Dataset entries:
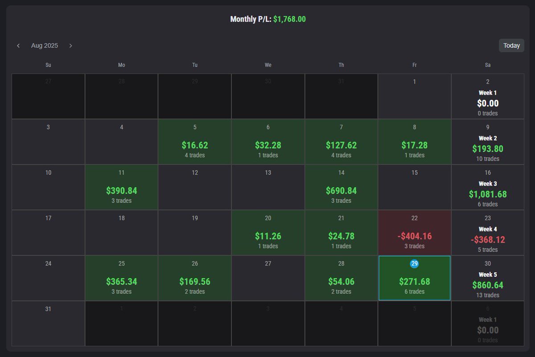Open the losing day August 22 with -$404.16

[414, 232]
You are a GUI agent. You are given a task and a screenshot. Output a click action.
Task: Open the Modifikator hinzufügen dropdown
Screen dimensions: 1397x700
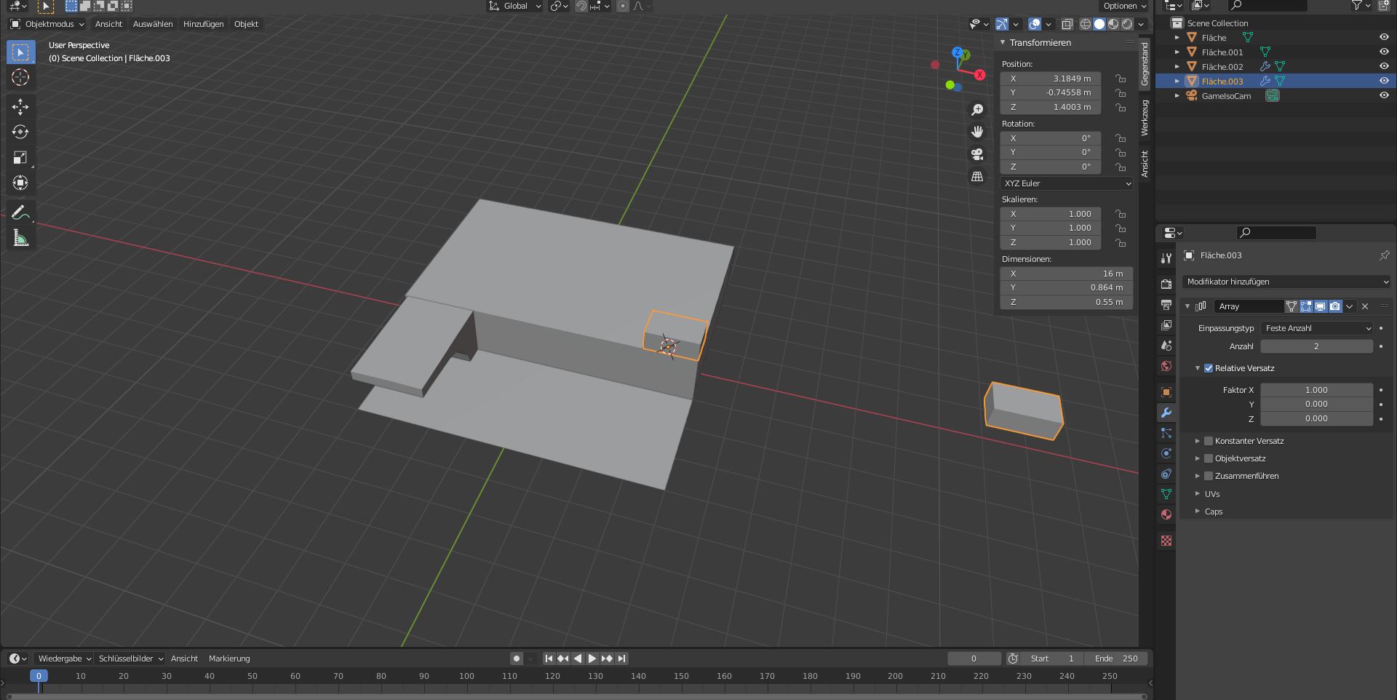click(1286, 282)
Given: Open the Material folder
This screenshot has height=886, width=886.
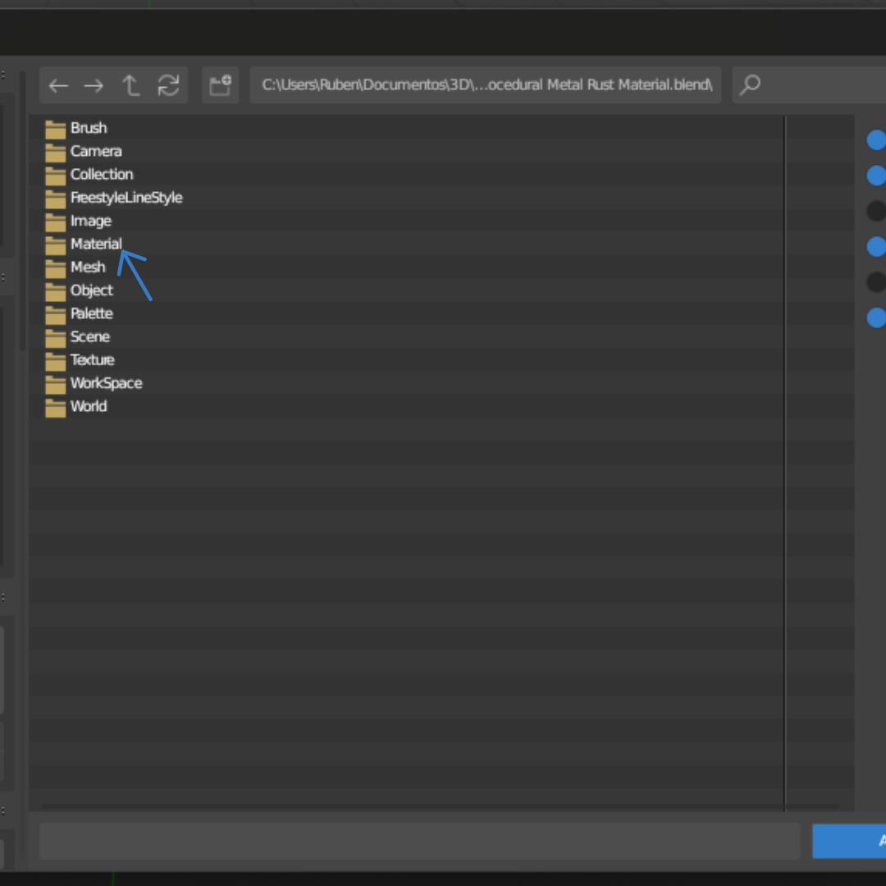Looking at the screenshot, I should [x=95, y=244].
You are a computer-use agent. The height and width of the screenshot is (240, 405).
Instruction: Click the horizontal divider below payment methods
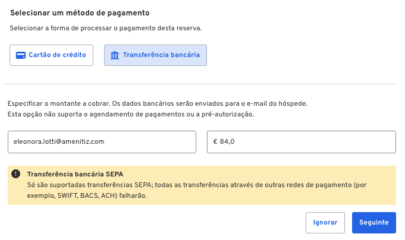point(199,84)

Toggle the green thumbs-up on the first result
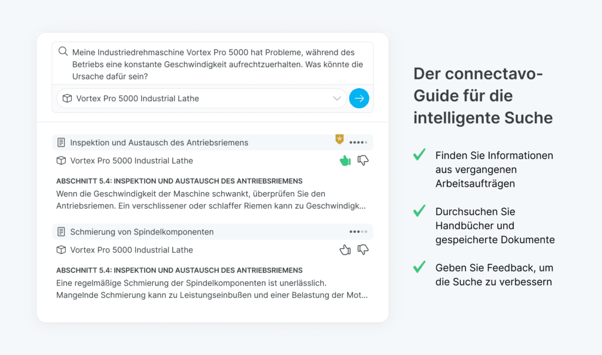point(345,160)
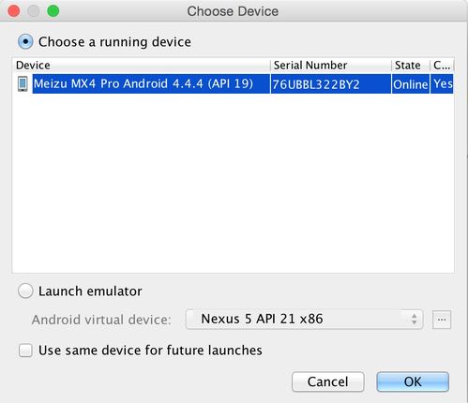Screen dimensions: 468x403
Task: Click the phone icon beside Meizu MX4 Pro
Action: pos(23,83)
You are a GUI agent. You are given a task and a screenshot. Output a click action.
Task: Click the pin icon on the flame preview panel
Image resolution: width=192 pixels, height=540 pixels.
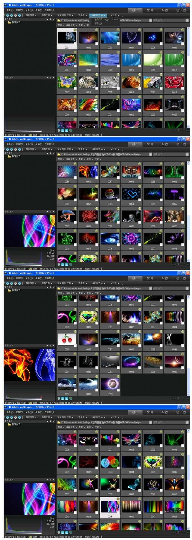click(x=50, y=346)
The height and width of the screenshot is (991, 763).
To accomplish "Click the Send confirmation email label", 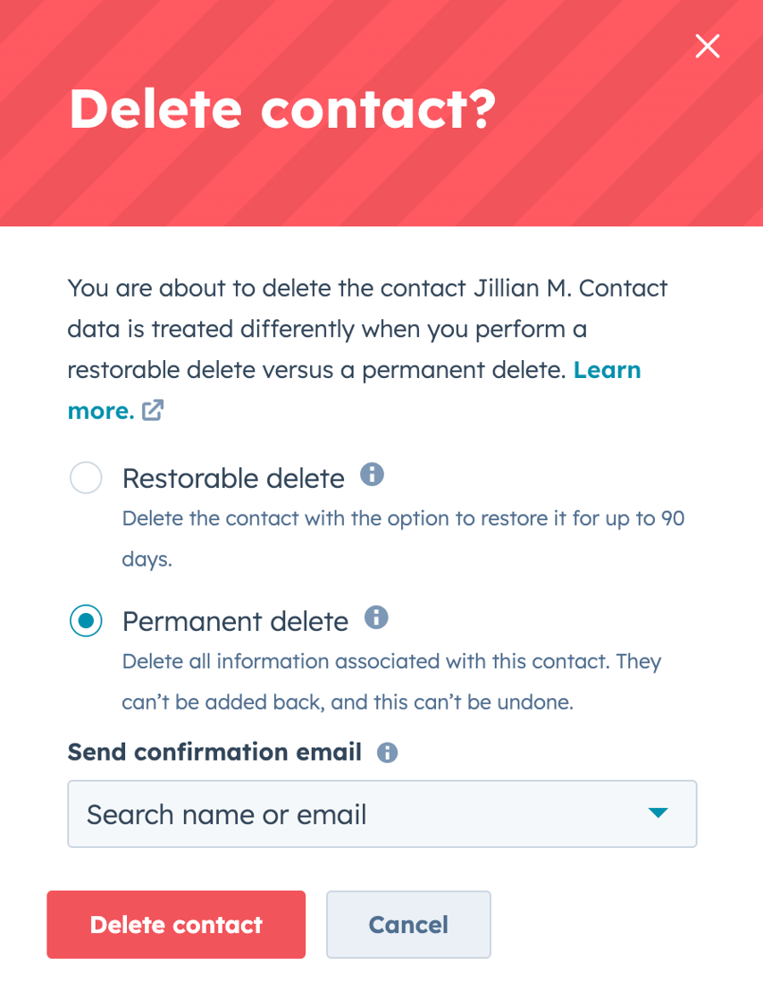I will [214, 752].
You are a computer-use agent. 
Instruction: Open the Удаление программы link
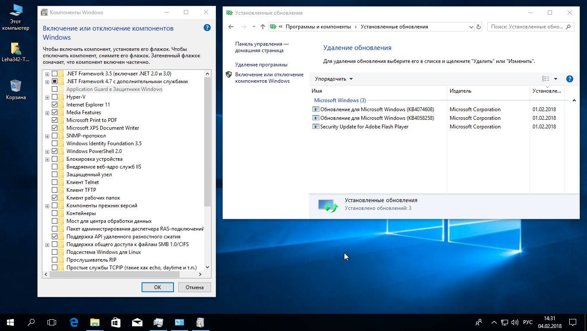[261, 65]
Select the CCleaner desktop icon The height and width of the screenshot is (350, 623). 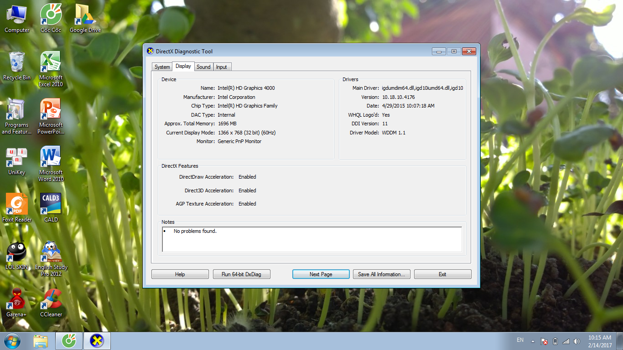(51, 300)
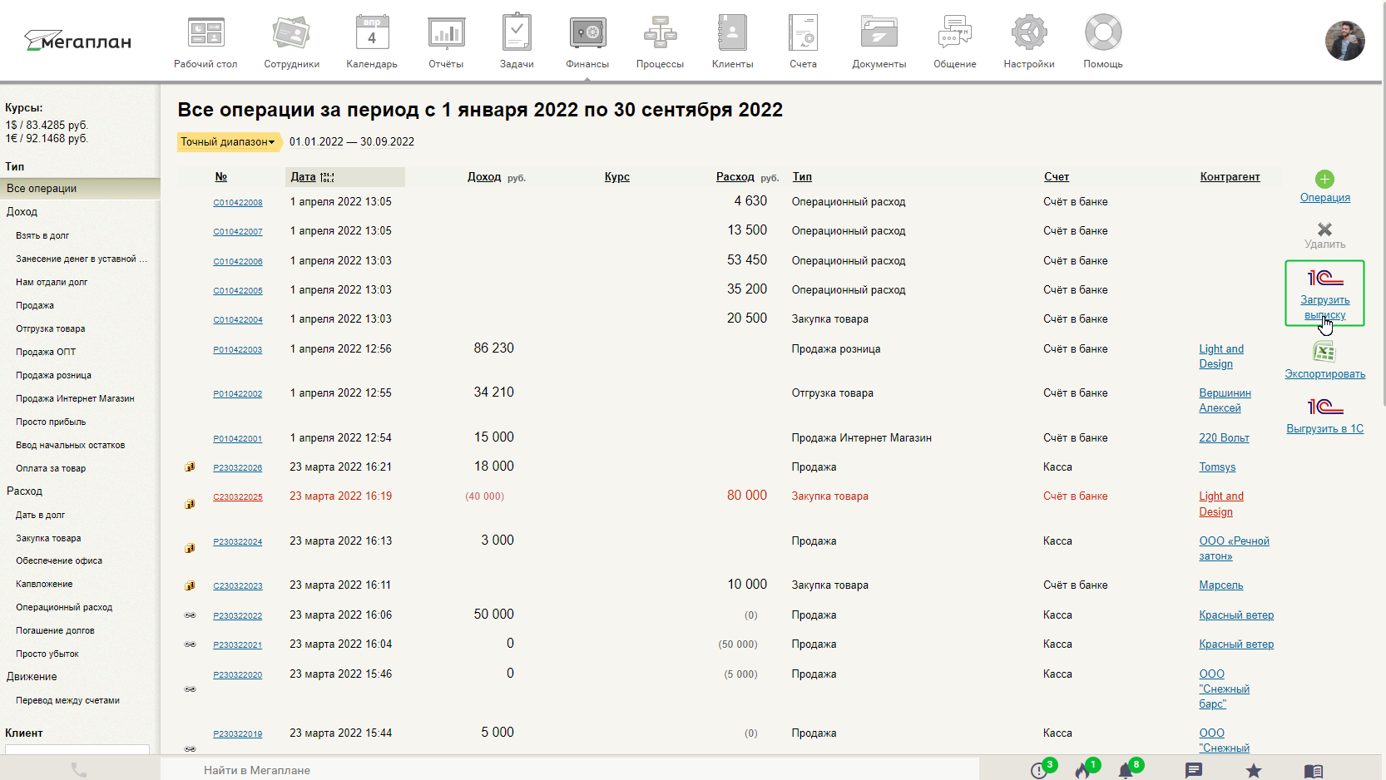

Exercise description: Report each line in the data above that holds the word "agent" by copying it.

Your response:
You are a GUI agent. You are given a task and a screenshot. Output a click action.
You are a computer-use agent. The height and width of the screenshot is (240, 405).
You are a GUI agent. You are given a task and a screenshot. Output a click action.
You are a computer-use agent. 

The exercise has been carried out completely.